Developer Guide#

Setting up the Development Environment#

Setting up the development environment is a critical step in contributing to TEEHR. This guide will walk you through the steps to set up a development environment for TEEHR.

Install the prerequisites:

  • Python 3.10 or later

  • Poetry v2 or later

  • Java 11 or later for Spark (we use 17)

  1. Clone the TEEHR repository from GitHub:

git clone https://github.com/RTIInternational/teehr.git
  1. Navigate to the TEEHR directory:

cd teehr
  1. Create a new virtual environment using poetry:

poetry install
  1. Activate the virtual environment:

eval $(poetry env activate)

Note

When upgrading to TEEHR v0.5, it is recommended to recreate your virtual environment to ensure all dependencies are correctly installed.

To re-create your poetry virtual environment, try:

rm -rf .venv  # If virtualenv is in-project
poetry env remove --all # Removes all virtualenvs associated with the project
poetry install

Additionally, when upgrading to TEEHR v0.5, you may need to remove any older Java dependencies that may conflict with PySpark v4.0. To do this, run:

python -m teehr.utils.remove_spark_jars

Contributing Guidelines#

These contributing guidelines will be updated as we progress. They are pretty slim to start.

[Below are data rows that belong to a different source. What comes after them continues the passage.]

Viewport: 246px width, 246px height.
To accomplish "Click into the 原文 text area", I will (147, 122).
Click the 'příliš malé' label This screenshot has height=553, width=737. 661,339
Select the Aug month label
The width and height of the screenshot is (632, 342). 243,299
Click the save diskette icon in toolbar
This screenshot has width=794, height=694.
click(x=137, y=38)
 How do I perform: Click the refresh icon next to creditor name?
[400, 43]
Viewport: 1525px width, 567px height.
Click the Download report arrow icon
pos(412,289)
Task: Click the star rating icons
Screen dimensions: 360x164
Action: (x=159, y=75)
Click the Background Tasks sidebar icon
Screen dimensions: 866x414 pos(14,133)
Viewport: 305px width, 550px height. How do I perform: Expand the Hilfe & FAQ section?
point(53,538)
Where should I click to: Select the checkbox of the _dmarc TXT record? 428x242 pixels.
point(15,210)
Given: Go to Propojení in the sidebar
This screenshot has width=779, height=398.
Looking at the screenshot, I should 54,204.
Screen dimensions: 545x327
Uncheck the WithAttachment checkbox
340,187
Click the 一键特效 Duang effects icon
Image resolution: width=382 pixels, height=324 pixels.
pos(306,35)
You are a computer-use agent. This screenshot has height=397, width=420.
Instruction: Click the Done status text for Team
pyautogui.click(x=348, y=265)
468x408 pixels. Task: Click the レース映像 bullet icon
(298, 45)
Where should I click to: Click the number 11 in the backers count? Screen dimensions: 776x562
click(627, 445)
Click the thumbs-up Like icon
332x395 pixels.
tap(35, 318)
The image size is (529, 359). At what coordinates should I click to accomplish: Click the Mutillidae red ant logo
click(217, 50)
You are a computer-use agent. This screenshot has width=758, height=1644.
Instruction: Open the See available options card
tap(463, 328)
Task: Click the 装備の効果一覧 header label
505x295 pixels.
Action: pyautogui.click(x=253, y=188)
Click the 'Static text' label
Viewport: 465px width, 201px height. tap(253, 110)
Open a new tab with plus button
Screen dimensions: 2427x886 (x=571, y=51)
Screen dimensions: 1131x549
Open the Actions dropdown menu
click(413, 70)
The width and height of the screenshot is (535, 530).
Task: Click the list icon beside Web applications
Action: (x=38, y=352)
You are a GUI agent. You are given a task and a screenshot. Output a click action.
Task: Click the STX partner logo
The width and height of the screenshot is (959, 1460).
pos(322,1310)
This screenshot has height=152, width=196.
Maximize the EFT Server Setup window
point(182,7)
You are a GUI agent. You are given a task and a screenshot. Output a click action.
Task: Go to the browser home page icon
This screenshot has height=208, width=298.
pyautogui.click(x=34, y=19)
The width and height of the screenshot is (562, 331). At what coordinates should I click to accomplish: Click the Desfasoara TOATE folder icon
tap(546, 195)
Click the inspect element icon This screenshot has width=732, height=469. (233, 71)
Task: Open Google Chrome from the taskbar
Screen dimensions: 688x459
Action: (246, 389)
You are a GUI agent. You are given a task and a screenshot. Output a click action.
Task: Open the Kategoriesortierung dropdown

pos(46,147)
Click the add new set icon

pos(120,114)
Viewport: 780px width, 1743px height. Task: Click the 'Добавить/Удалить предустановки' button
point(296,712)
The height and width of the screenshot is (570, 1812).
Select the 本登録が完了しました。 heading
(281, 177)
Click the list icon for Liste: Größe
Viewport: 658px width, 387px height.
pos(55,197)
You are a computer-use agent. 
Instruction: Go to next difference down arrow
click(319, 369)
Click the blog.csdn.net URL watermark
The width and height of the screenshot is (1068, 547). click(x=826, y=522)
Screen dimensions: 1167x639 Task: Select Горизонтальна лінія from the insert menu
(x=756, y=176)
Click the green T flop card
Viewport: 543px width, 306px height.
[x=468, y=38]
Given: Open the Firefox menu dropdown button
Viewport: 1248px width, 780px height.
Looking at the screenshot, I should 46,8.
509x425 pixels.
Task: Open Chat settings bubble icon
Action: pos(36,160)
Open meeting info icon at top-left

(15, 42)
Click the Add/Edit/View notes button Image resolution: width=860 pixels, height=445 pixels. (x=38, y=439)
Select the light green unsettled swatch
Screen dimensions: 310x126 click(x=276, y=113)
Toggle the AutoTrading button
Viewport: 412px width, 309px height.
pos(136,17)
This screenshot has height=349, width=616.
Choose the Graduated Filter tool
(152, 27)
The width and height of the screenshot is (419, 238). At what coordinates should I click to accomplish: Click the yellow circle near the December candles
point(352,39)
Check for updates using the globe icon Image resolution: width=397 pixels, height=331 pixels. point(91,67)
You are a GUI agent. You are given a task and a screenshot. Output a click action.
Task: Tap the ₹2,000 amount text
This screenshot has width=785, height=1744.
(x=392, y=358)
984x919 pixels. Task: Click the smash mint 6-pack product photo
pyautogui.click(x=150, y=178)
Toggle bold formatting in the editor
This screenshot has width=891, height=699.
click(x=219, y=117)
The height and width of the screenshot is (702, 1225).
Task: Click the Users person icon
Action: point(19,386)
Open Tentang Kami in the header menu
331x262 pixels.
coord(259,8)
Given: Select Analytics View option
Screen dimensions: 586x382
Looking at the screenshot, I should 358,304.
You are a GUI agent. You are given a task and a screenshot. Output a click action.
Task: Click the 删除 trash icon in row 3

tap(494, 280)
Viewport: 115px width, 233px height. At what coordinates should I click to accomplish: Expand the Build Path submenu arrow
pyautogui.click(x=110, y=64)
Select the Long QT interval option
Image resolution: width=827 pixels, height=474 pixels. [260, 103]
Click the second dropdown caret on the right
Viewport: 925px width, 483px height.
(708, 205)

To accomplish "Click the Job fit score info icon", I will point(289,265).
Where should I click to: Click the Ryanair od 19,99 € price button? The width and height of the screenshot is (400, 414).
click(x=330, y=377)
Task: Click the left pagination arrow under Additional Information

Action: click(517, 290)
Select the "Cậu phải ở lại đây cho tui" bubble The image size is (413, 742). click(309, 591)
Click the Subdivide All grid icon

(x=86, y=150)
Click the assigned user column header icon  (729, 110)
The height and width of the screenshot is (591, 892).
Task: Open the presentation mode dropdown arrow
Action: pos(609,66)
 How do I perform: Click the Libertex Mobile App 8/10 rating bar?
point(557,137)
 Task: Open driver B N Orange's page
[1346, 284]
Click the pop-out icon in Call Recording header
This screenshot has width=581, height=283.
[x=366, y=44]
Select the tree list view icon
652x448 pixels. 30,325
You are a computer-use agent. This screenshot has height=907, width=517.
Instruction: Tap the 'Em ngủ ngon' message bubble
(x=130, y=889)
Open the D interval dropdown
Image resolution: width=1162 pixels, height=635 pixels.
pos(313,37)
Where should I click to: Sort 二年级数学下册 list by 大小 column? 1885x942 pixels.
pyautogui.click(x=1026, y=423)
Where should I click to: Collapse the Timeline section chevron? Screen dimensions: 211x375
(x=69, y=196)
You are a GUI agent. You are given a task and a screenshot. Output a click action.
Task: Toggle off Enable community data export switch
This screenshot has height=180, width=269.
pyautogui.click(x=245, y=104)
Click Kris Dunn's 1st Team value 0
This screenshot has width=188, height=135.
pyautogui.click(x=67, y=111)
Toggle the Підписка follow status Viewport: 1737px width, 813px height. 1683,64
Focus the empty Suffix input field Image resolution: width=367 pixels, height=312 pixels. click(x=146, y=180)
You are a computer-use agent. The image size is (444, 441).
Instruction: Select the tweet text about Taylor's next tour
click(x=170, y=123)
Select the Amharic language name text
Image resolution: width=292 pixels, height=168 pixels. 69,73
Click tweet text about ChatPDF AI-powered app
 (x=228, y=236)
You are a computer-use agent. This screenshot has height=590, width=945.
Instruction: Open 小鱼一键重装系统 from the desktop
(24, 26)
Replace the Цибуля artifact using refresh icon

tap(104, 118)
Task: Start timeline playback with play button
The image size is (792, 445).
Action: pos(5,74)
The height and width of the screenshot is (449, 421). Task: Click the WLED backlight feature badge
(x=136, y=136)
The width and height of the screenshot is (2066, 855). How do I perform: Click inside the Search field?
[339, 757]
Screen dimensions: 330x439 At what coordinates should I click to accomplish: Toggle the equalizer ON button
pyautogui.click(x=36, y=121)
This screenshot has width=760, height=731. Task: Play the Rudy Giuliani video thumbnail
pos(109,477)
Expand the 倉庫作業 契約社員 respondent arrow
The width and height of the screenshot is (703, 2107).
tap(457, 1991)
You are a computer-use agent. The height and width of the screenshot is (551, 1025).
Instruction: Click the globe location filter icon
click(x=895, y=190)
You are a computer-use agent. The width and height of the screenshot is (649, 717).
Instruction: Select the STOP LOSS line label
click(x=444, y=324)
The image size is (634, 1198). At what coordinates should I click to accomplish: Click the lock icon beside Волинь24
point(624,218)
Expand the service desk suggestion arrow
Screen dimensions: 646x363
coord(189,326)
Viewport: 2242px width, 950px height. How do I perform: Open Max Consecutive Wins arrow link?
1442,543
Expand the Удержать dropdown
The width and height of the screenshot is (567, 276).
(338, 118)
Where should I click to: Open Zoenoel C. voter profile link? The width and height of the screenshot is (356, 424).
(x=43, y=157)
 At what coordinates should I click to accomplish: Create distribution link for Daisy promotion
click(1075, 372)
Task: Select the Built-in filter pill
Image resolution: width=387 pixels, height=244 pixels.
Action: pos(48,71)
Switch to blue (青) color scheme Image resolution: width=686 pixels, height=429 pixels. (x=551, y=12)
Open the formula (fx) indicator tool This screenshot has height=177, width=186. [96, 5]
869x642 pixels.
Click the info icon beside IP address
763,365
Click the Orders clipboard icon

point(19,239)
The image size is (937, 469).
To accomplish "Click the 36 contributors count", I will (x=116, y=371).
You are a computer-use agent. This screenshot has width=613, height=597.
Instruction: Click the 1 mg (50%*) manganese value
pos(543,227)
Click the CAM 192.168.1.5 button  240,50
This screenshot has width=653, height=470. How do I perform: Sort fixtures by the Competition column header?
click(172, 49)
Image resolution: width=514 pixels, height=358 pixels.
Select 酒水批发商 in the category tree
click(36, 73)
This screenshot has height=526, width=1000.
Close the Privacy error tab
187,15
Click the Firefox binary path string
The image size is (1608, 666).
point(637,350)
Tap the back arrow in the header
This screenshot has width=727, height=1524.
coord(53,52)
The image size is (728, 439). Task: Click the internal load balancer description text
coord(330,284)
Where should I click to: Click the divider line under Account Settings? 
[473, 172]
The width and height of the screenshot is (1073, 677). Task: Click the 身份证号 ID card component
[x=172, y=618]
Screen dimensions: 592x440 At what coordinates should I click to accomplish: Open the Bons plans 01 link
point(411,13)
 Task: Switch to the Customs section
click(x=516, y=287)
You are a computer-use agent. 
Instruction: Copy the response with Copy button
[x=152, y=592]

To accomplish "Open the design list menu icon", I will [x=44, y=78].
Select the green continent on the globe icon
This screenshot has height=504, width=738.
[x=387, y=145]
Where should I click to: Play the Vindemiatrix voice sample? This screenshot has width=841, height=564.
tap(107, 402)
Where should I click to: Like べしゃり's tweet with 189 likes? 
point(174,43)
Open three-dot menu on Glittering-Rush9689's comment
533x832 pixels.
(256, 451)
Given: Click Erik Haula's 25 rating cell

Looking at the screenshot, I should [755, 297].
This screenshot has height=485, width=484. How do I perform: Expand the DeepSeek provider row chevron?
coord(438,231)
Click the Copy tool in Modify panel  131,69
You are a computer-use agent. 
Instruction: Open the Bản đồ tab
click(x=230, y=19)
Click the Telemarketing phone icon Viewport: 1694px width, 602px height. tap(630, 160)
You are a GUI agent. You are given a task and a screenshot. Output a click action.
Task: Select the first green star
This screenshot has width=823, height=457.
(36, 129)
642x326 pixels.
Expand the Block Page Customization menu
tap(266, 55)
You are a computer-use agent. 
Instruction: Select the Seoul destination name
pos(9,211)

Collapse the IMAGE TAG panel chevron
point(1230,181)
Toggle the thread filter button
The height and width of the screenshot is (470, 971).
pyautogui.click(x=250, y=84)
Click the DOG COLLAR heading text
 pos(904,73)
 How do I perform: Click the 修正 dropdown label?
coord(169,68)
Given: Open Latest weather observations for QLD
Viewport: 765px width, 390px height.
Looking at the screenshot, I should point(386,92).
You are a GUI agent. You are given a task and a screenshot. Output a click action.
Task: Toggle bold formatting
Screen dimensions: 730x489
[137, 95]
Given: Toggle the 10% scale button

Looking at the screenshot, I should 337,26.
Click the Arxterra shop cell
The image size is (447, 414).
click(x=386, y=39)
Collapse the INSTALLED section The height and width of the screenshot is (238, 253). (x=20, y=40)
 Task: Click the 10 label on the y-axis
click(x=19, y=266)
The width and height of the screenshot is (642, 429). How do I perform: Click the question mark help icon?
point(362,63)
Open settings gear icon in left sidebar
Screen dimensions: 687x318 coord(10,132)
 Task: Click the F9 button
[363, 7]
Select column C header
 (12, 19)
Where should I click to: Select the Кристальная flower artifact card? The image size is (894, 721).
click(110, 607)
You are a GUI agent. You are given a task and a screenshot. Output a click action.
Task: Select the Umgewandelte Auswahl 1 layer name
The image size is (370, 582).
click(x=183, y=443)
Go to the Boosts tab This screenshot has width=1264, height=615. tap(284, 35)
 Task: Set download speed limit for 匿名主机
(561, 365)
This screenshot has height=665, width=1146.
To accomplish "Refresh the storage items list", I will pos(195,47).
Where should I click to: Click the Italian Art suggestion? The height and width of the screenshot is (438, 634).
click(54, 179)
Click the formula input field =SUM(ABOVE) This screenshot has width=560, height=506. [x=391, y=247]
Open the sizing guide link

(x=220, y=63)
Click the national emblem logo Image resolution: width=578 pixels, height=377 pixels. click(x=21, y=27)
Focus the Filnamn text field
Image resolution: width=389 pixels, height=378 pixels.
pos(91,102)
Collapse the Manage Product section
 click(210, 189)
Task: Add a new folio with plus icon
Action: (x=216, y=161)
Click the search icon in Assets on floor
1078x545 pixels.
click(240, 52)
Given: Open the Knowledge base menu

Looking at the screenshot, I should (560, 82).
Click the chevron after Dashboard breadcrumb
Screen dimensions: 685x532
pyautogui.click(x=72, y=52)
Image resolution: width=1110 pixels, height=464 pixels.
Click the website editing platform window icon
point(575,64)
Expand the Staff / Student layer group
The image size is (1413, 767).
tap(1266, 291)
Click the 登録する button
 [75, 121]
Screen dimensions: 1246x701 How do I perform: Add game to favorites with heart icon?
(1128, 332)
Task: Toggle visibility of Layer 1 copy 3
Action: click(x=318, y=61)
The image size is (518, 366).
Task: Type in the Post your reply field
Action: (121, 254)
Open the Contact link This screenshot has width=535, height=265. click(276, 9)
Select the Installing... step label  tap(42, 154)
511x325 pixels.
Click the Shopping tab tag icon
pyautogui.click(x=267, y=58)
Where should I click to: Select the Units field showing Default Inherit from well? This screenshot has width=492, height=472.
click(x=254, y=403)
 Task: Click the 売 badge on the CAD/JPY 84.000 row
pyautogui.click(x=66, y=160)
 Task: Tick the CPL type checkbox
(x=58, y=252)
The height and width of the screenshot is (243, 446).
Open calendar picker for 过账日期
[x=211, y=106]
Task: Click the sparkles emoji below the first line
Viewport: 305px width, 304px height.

TEEHR has multiple parts, one is a library of reusable code that can be imported as a dependency to another project, another is examples and dashboards which are more use case specific (e.g., a dashboard to conduct post event analysis). The guidelines for contributing may be a bit different.

Library Code#

  • Use PEP 8

  • Use LFS for large files

  • Write tests - you are going to test your code, why not write an actual test pytest.

  • Use the Numpy doc string format numpydoc

Git LFS#

Use git lfs for large files. Even better keep large files out of the repo.

Notebooks#

  • Do not commit notebook output to the repo. Use can install and use nbstripout to strip output. After cloning, you must run nbstripout –install.

nbstripoutput is configured to strip output from notebooks to keep the size down and make diffing files easier. See kynan/nbstripout. The configuration is stored in the .gitattributes file, but the tool must be installed per repo. You may need to install the Python package first with conda install nbstripout or similar depending on your environment.

Local Development#

The most common way to use TEEHR is by installing it in a Python virtual environment. The document covers using a conda virtual environment, but there is no hard requirement to do so. In this case the packages are not installed, so you need to make sure you add src/ to your Python path. There are two way to do this below, but depending on your development environment, your milage may vary.

Release Process#

This document describes the release process which has some manual steps to complete.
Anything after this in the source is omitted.